— Start Stored rows —

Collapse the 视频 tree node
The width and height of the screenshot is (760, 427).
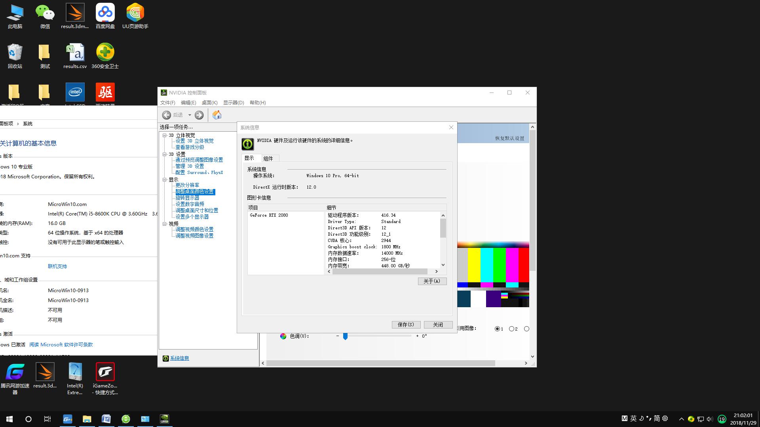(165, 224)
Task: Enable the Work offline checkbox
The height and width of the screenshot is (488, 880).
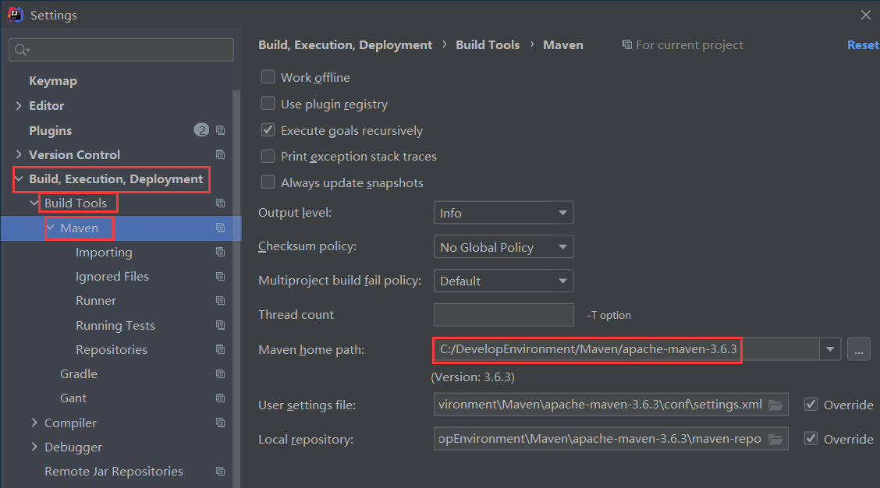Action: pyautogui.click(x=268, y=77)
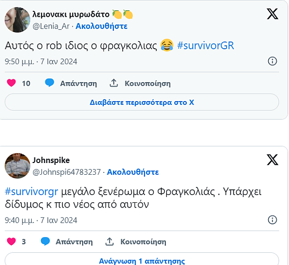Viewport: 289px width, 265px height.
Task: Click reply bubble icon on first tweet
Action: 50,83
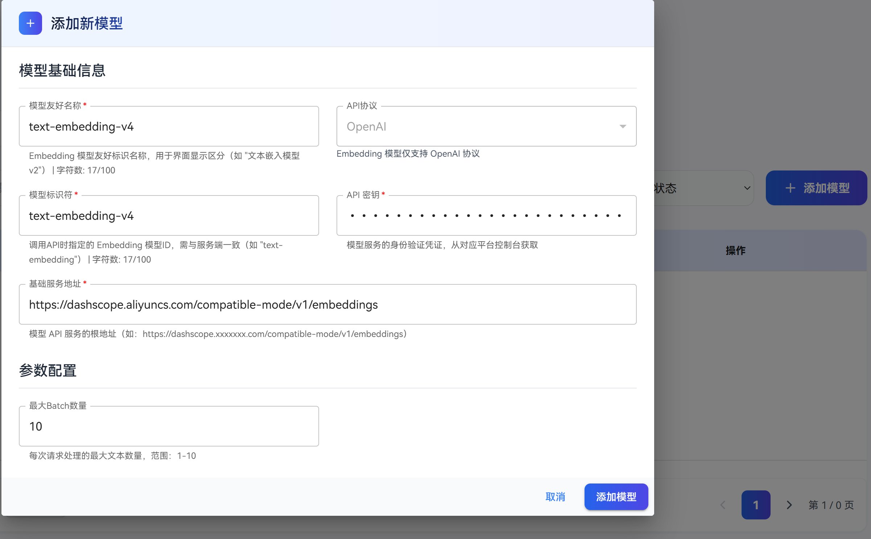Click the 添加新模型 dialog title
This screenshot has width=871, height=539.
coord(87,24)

— End Stored rows —
— Start Stored rows —

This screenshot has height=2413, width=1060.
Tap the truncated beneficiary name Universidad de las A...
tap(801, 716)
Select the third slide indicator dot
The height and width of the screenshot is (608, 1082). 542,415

— End Stored rows —
— Start Stored rows —

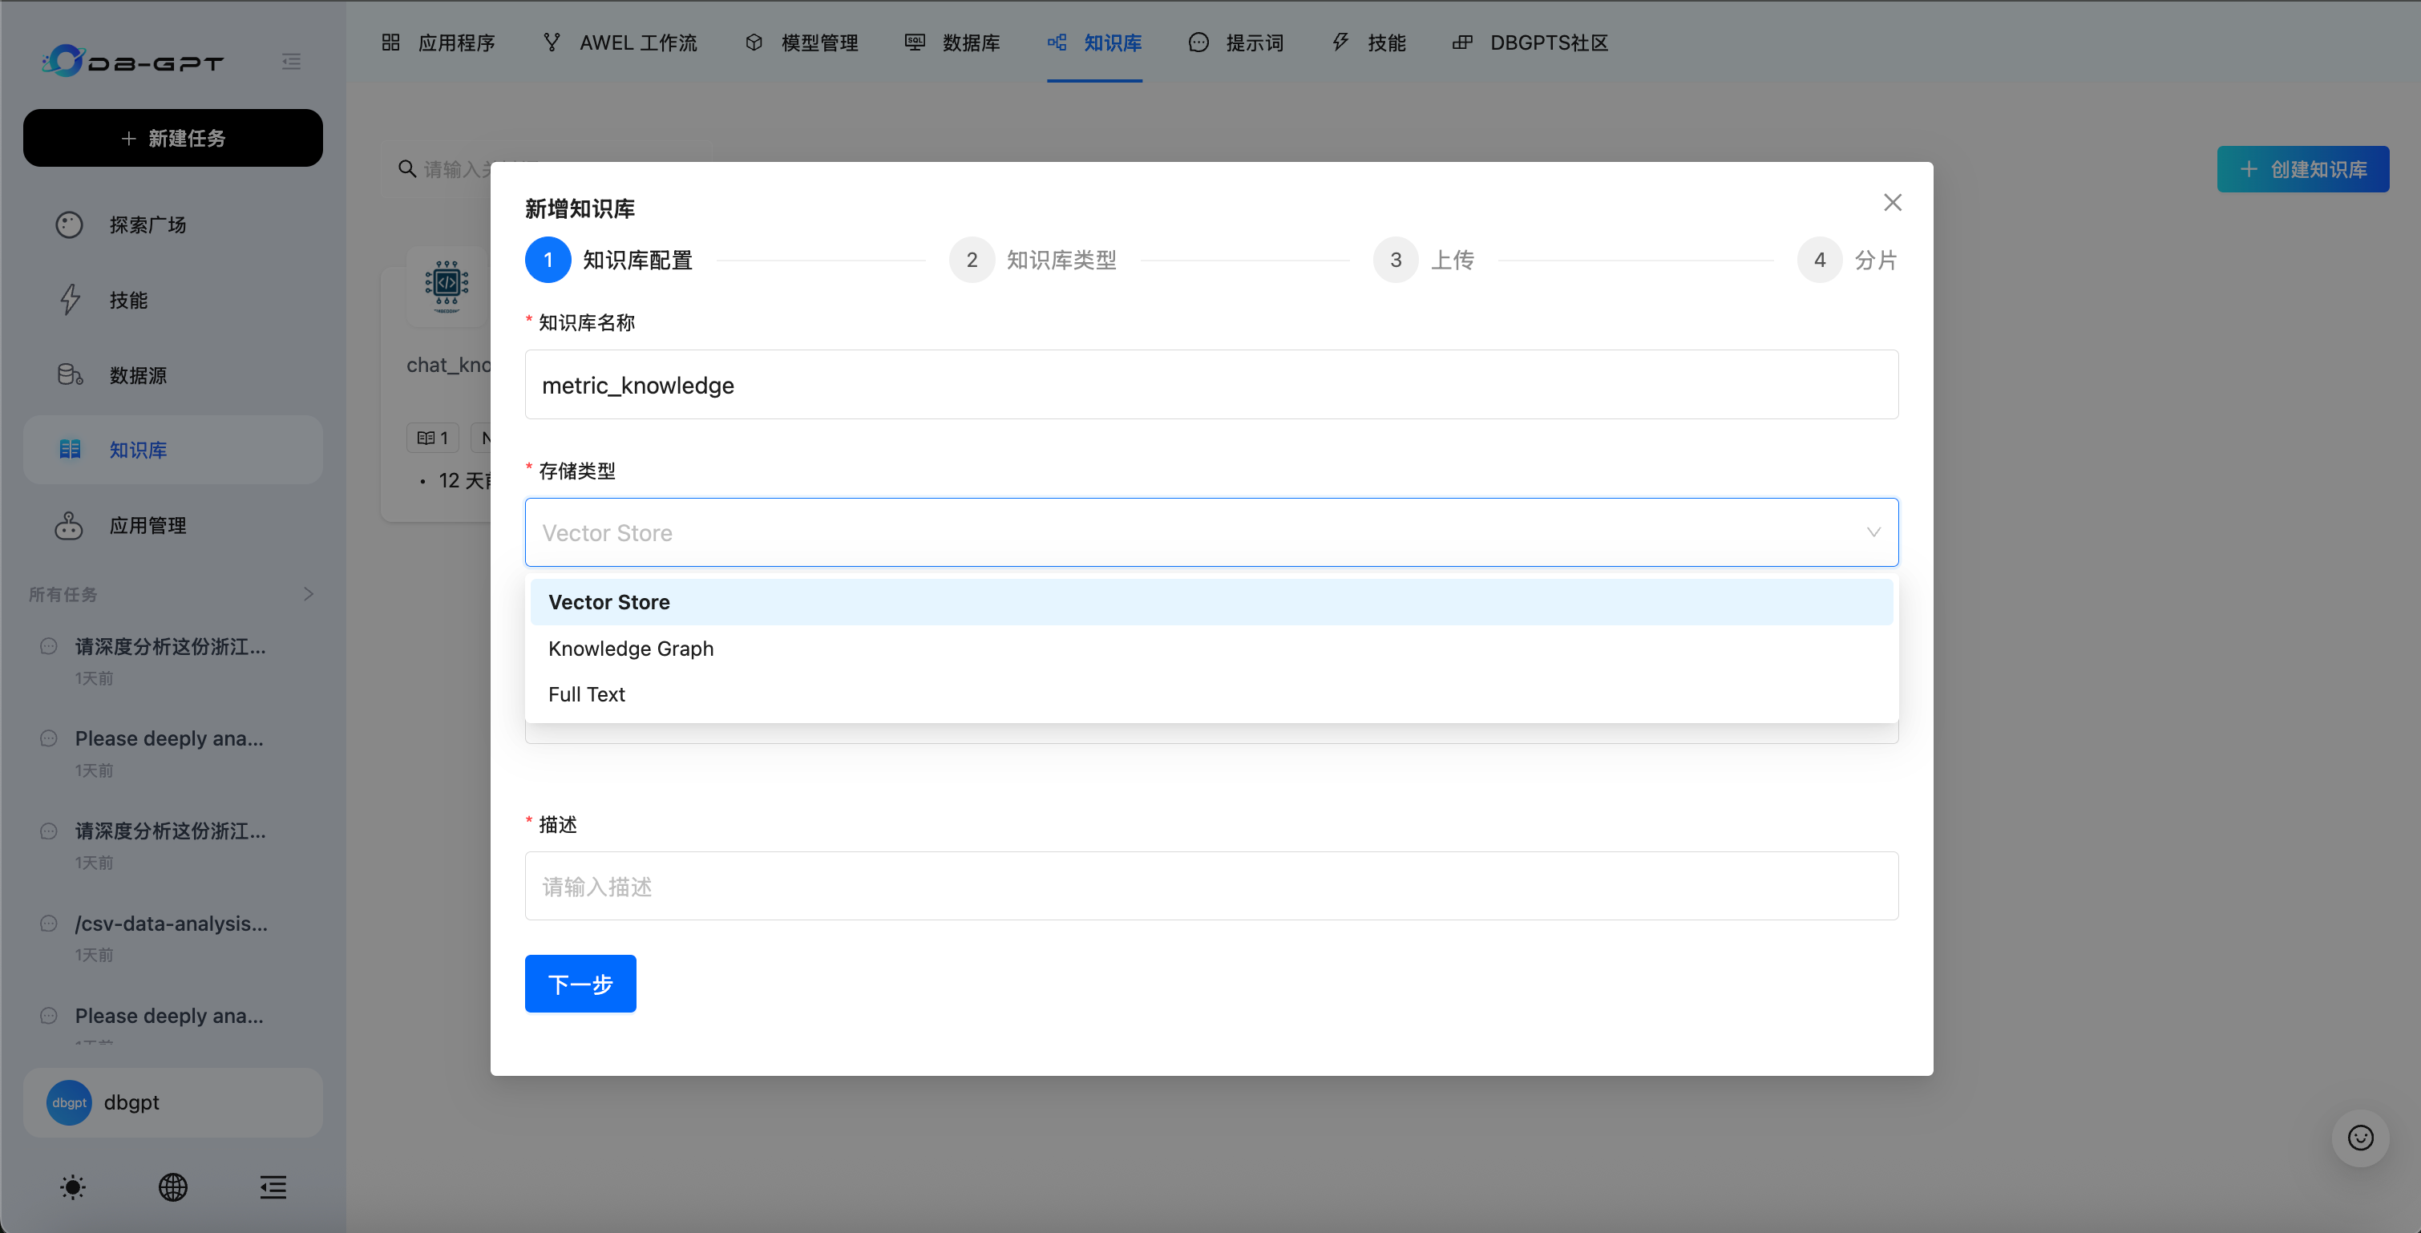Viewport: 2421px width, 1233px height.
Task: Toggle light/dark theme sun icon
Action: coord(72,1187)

— End Stored rows —

• Task instructions: How would you recast everything from the line containing "Task: Enable the Work offline checkbox" down to the line containing "coord(87,24)" as a Markdown table, with columns headed Row and Line, skipping blank lines? Leave the pictures out.

• Solution to this exercise:
| Row | Line |
|---|---|
| 1 | Task: Enable the Work offline checkbox |
| 2 | The height and width of the screenshot is (488, 880). |
| 3 | Action: pyautogui.click(x=268, y=77) |
| 4 | Viewport: 289px width, 265px height. |
| 5 | Task: Click reply bubble icon on first tweet |
| 6 | Action: 50,83 |
| 7 | Click the 添加新模型 dialog title |
| 8 | This screenshot has width=871, height=539. |
| 9 | coord(87,24) |